Output the items as a Markdown table with the columns "Row" and "Line", numbering each row and skipping blank lines. Begin at the first line of the items and stop after the line that contains "This screenshot has width=1316, height=912.".

[Items on locating words and elements]
** START **

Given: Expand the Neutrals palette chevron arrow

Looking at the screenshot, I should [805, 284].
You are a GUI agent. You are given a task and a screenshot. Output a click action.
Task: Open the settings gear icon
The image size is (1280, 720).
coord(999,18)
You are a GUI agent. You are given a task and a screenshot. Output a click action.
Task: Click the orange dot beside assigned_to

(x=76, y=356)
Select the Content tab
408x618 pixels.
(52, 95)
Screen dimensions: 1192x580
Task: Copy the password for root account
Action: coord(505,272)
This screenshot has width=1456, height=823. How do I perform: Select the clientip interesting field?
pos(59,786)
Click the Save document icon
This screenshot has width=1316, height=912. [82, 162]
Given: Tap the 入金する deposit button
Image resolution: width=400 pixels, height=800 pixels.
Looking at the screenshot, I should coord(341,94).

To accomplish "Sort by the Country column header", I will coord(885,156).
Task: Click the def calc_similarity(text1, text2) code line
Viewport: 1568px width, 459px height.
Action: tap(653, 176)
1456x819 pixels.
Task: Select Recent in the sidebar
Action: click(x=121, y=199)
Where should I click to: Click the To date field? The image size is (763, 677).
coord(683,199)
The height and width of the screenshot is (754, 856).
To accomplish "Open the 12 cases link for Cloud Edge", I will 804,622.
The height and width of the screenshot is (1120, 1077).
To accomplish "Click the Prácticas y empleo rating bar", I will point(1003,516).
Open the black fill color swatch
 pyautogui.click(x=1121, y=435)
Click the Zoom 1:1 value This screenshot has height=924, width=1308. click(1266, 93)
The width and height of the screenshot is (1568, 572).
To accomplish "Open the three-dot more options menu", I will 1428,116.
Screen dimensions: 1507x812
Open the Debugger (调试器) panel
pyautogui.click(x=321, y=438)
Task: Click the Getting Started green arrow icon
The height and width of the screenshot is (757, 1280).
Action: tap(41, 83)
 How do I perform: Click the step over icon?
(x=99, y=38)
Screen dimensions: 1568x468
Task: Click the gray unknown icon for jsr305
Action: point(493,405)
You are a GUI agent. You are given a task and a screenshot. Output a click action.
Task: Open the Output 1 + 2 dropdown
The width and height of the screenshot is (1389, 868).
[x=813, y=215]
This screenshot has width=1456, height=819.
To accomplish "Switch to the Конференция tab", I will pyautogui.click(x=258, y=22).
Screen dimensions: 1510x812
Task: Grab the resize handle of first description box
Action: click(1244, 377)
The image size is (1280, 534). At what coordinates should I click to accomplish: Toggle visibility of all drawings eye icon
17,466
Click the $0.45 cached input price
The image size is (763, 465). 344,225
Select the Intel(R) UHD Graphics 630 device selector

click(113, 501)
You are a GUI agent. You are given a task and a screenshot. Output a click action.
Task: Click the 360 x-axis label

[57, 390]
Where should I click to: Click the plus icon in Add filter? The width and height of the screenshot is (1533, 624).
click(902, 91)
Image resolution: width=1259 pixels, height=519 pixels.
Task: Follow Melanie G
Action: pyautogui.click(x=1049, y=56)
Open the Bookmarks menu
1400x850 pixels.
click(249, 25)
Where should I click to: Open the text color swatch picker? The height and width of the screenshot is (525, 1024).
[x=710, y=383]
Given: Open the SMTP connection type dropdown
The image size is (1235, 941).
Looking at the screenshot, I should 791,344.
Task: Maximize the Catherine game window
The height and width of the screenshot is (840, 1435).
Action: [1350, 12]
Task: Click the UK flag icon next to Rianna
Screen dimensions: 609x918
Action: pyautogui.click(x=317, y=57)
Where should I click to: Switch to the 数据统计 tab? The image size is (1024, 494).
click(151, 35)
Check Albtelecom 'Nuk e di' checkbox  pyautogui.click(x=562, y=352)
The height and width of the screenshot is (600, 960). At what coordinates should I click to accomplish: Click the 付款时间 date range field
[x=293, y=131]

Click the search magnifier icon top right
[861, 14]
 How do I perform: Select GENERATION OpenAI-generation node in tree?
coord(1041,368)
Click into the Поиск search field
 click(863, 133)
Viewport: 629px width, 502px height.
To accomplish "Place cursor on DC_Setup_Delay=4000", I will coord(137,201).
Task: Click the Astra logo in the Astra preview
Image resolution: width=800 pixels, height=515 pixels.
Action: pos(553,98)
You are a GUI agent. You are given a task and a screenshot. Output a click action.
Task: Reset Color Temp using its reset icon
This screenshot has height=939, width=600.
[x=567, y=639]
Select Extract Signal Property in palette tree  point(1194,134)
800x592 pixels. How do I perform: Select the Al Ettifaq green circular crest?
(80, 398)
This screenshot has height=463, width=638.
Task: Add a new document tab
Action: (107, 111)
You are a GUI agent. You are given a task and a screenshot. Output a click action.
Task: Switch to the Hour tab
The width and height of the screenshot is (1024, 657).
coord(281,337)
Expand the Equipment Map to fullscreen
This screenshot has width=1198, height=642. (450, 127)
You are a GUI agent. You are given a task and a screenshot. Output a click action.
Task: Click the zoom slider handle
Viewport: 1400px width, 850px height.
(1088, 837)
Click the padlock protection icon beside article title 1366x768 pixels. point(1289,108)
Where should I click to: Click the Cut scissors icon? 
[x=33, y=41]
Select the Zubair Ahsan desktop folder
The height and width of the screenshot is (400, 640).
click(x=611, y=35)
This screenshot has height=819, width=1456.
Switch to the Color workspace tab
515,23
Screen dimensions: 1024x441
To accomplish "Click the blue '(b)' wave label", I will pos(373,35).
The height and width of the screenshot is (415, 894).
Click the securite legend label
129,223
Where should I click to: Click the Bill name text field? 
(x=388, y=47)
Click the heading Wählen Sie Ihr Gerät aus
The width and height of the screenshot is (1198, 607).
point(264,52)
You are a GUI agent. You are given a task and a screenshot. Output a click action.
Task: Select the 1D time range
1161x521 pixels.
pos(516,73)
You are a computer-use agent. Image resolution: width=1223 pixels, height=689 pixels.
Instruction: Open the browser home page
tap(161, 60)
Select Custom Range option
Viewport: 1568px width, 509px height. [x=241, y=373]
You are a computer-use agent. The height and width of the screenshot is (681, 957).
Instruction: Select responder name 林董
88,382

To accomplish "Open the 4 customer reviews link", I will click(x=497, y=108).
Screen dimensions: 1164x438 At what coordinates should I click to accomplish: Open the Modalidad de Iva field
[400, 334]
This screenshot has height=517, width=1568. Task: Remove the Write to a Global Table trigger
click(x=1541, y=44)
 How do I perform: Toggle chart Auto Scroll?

** END **

Solution to the problem:
| Row | Line |
|---|---|
| 1 | Given: Expand the Neutrals palette chevron arrow |
| 2 | Looking at the screenshot, I should [805, 284]. |
| 3 | You are a GUI agent. You are given a task and a screenshot. Output a click action. |
| 4 | Task: Open the settings gear icon |
| 5 | The image size is (1280, 720). |
| 6 | coord(999,18) |
| 7 | You are a GUI agent. You are given a task and a screenshot. Output a click action. |
| 8 | Task: Click the orange dot beside assigned_to |
| 9 | (x=76, y=356) |
| 10 | Select the Content tab |
| 11 | 408x618 pixels. |
| 12 | (52, 95) |
| 13 | Screen dimensions: 1192x580 |
| 14 | Task: Copy the password for root account |
| 15 | Action: coord(505,272) |
| 16 | This screenshot has width=1456, height=823. How do I perform: Select the clientip interesting field? |
| 17 | pos(59,786) |
| 18 | Click the Save document icon |
| 19 | This screenshot has width=1316, height=912. [82, 162] |